> [Tasks]:
**a.** In the stickleback article, list every type of water body where three-spined sticklebacks are said to be widespread.
**b.** Pick up the stickleback article after its final sentence and extend it with further prose.

> [Extract provided]:
Fish are sociable, have personalities and are leaders and followers, research has found.
Sociable fish suppress their own personality and conform when with a partner, new research has found.
The finding, contained in a study by the University of Bristol and published in the journal Proceedings of the Royal Society B, involved examining three-spined sticklebacks.
Measuring just 3-4cm, the fish are the smallest freshwater species in the UK and are widespread in ponds, lakes, rivers and estuaries.
Like humans, they exhibit a range of personalities and vary in qualities such as how social they are and their willingness to take risks.
Three-spined sticklebacks are a popular subject for scientists studying animal behaviour as they spend long periods both alone and in groups.
Researchers scored the fish as either "sociable" or "unsociable" and tested them for their boldness when alone and when paired up.
They found bolder fish were more likely to act as leaders but this was only observed in less sociable fish.
Individual boldness did not affect decision making when in a pair for sociable fish.
Boldness in animals is a personality trait often correlated with behaviours such as exploration, aggression and leadership.

[Dataset excerpts]
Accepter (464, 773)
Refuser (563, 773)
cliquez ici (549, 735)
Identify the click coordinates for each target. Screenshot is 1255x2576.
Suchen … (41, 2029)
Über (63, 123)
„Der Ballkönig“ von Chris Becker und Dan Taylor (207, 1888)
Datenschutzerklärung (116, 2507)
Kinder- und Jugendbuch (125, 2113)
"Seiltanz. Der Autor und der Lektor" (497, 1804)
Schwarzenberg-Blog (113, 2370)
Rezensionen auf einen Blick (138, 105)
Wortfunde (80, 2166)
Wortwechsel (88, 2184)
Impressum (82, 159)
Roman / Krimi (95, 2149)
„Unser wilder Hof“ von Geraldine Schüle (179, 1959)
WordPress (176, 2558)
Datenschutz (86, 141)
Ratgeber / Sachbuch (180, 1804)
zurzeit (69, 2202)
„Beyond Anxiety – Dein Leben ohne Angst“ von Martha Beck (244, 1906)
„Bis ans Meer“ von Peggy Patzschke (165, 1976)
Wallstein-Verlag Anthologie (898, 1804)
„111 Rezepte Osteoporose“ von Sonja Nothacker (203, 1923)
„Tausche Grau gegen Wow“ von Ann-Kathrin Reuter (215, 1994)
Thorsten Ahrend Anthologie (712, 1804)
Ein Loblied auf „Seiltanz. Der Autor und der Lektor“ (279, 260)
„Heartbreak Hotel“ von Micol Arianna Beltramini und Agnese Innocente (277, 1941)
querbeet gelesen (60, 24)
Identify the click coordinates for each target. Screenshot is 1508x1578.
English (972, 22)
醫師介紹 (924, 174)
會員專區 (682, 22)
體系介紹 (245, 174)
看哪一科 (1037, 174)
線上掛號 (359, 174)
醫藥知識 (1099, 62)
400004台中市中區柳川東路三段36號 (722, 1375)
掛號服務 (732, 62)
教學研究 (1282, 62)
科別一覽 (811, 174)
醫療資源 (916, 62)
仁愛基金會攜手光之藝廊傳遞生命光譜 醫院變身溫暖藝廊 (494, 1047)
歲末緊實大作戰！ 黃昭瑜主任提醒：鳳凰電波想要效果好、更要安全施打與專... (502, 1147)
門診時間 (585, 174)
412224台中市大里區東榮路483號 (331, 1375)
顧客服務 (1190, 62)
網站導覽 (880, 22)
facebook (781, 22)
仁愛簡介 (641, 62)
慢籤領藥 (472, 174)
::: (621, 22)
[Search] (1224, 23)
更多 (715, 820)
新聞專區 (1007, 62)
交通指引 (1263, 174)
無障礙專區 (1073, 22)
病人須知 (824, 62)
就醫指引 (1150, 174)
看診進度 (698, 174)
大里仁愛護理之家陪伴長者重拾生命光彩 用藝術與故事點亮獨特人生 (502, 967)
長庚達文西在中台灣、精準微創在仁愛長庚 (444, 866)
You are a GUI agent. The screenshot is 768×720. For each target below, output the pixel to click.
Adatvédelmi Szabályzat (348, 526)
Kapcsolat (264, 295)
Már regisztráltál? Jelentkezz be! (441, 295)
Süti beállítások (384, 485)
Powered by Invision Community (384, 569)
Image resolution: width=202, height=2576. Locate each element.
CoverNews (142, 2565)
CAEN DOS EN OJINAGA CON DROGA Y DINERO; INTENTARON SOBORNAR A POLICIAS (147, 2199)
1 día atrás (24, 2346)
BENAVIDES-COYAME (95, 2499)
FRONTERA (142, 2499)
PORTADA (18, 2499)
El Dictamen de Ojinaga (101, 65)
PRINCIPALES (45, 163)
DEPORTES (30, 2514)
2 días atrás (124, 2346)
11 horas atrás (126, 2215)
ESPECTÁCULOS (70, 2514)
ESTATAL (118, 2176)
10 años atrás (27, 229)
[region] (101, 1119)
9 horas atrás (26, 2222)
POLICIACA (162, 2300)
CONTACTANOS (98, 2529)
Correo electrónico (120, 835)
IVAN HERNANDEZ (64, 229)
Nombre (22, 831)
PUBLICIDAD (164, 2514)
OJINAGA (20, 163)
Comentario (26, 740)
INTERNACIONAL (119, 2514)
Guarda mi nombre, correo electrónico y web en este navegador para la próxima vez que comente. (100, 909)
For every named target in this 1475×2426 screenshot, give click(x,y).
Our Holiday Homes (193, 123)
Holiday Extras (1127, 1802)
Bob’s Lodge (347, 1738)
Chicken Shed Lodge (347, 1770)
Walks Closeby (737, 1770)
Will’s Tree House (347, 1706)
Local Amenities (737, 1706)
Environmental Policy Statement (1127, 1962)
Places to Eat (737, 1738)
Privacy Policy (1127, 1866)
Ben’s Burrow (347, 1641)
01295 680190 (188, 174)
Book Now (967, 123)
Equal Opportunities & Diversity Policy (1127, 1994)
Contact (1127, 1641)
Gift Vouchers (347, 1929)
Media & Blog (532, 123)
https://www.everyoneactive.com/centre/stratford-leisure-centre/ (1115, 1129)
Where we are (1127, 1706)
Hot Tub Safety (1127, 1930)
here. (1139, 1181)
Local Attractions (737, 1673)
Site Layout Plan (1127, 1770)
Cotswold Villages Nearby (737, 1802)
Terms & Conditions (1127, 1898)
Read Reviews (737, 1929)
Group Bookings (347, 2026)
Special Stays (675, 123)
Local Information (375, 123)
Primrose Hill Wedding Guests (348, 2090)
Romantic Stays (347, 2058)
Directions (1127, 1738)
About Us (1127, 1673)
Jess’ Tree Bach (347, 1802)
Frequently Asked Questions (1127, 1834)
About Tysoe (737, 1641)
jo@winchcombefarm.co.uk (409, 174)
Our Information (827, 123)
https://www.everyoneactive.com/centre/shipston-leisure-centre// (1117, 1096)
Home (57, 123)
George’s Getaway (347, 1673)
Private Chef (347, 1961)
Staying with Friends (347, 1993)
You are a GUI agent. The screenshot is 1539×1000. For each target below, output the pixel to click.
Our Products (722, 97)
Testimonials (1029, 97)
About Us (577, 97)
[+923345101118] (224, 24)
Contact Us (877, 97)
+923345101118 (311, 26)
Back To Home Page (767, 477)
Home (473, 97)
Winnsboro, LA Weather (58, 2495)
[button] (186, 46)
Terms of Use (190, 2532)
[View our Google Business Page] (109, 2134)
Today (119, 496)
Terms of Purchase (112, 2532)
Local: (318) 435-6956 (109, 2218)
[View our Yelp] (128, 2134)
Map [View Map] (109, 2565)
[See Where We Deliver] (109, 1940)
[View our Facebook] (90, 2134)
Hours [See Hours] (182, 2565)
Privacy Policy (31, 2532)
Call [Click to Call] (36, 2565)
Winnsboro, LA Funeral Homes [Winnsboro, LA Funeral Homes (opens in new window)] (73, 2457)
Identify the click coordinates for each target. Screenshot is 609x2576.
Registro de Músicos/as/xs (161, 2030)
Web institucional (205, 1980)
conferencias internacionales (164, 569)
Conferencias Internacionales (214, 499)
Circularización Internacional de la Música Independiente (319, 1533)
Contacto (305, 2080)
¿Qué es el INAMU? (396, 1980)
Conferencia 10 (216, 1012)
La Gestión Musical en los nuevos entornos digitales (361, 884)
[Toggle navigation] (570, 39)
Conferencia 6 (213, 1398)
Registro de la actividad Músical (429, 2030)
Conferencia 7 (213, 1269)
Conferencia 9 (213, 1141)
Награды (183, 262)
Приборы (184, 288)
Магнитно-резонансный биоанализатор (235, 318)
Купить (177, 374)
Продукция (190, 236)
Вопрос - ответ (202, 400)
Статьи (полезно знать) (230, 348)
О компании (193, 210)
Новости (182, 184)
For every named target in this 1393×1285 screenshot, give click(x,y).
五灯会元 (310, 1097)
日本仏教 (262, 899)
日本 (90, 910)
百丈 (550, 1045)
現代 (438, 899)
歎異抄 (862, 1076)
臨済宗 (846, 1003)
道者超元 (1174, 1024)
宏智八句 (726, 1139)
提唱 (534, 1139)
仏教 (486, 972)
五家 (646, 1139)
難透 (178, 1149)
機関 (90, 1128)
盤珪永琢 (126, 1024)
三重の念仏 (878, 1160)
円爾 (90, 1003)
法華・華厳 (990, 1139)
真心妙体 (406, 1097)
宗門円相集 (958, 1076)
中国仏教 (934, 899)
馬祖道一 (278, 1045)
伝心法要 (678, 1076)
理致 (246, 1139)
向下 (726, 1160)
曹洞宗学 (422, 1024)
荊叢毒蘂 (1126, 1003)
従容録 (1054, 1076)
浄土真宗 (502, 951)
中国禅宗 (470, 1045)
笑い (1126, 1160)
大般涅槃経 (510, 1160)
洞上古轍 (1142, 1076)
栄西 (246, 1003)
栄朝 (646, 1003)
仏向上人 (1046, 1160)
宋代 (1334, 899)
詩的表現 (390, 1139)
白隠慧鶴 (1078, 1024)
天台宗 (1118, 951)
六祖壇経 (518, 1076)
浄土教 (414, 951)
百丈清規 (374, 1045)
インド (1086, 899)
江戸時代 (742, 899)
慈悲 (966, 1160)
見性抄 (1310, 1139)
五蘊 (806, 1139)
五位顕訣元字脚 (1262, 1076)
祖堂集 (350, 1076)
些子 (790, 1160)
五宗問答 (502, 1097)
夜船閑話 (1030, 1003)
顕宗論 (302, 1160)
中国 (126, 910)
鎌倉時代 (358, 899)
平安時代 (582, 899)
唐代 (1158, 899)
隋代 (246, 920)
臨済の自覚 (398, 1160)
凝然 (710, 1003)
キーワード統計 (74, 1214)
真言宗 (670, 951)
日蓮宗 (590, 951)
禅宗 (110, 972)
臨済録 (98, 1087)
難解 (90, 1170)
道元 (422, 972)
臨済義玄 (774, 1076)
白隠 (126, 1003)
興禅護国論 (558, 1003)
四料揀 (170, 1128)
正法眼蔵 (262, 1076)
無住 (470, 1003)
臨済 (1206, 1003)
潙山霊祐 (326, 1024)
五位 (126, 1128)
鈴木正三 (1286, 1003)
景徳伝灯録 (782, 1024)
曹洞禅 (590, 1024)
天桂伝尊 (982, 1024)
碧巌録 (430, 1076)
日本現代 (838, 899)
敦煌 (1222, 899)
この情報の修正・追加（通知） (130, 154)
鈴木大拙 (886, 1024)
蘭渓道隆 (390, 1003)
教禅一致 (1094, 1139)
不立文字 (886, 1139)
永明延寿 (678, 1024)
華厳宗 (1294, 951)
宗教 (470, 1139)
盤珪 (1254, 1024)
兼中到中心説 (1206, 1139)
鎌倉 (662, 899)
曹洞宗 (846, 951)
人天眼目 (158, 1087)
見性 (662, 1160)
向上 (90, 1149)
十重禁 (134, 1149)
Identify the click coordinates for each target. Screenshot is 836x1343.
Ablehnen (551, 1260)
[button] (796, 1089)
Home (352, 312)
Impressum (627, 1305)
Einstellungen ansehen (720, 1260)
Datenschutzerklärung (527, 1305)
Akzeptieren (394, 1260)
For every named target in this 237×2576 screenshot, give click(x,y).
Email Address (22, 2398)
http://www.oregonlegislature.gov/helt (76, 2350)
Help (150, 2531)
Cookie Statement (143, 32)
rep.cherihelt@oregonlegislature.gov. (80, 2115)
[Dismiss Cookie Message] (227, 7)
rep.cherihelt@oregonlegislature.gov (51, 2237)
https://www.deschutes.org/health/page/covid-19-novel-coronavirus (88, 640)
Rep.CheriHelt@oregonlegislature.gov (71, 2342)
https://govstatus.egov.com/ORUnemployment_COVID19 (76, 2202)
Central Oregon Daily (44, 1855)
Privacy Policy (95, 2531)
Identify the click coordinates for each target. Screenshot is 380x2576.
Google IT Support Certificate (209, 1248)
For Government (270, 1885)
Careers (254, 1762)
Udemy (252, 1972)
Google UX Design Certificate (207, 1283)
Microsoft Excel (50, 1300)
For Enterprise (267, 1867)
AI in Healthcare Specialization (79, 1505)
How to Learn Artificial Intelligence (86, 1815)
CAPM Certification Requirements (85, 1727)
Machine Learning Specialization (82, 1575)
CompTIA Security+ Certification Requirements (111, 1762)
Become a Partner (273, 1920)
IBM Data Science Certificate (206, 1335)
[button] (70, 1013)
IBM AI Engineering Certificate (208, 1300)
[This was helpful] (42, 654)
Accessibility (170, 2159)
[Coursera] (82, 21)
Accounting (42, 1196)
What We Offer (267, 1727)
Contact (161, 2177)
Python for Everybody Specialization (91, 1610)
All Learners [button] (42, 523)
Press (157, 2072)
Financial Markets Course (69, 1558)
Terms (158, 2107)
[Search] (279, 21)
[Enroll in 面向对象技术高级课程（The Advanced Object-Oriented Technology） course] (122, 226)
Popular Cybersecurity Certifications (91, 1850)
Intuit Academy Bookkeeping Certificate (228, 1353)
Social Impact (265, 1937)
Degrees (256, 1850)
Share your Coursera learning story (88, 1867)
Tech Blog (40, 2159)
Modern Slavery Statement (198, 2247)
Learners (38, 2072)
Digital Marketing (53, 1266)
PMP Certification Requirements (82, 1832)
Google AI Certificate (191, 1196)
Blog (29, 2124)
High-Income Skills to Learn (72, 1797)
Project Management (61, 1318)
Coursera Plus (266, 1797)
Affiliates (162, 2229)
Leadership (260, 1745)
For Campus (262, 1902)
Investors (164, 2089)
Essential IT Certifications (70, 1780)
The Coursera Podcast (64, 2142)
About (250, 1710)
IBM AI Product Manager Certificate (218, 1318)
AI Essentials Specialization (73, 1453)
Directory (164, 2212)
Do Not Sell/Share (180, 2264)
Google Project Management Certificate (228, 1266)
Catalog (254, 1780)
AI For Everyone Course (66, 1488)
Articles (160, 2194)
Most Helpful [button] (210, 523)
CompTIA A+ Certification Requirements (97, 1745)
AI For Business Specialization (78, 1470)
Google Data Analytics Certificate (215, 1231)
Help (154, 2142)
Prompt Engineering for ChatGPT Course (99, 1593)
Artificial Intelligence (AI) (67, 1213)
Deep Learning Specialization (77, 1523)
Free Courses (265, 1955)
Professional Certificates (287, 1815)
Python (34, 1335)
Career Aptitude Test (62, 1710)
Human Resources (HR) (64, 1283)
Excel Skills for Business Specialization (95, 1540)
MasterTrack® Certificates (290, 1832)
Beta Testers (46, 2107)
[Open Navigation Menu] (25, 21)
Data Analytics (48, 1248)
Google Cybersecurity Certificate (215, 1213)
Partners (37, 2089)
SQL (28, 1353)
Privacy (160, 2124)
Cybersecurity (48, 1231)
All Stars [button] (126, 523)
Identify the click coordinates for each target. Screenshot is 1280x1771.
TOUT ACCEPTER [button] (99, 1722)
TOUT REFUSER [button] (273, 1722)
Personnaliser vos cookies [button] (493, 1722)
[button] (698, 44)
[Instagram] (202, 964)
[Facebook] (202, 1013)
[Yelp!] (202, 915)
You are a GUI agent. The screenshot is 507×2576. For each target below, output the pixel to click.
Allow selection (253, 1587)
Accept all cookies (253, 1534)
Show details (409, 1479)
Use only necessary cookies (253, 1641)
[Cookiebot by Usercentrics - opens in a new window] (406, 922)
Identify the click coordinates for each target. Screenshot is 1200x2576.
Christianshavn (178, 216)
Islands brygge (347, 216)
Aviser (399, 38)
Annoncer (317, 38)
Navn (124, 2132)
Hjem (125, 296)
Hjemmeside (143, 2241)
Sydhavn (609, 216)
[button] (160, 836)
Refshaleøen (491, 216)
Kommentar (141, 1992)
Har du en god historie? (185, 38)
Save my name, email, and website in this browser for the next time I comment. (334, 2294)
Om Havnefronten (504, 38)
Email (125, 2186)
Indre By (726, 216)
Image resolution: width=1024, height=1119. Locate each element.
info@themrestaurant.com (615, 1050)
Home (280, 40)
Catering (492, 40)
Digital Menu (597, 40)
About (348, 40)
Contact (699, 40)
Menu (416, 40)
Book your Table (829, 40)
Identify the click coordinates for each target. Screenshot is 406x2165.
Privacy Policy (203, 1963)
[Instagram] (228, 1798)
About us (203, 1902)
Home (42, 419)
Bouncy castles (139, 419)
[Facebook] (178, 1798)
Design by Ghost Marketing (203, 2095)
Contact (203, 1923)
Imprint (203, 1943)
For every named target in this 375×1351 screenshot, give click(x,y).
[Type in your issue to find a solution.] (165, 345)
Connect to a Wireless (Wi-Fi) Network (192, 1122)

> [Replies]:
**a.** ponds, lakes, rivers, estuaries

**b.**
Leadership often results in increased access to food but also means becoming a more likely target for predators.
"The study shows that risk-taking when alone may not predict riskiness when in a group for the more social individuals, instead they are more likely to conform to what others are doing," said the University of Bristol's Dr Christos Ioannou.
"It brings into question whether testing individuals alone for risk-taking behaviour is relevant."
The researchers say that, until this research, a single personality trait had not been shown to suppress other aspects of personality.
But results of their work show sociability skews bold fish towards conformity.
It is believed this is because the benefits of group cohesion are more important for decision making than the bold behaviour of a lone individual.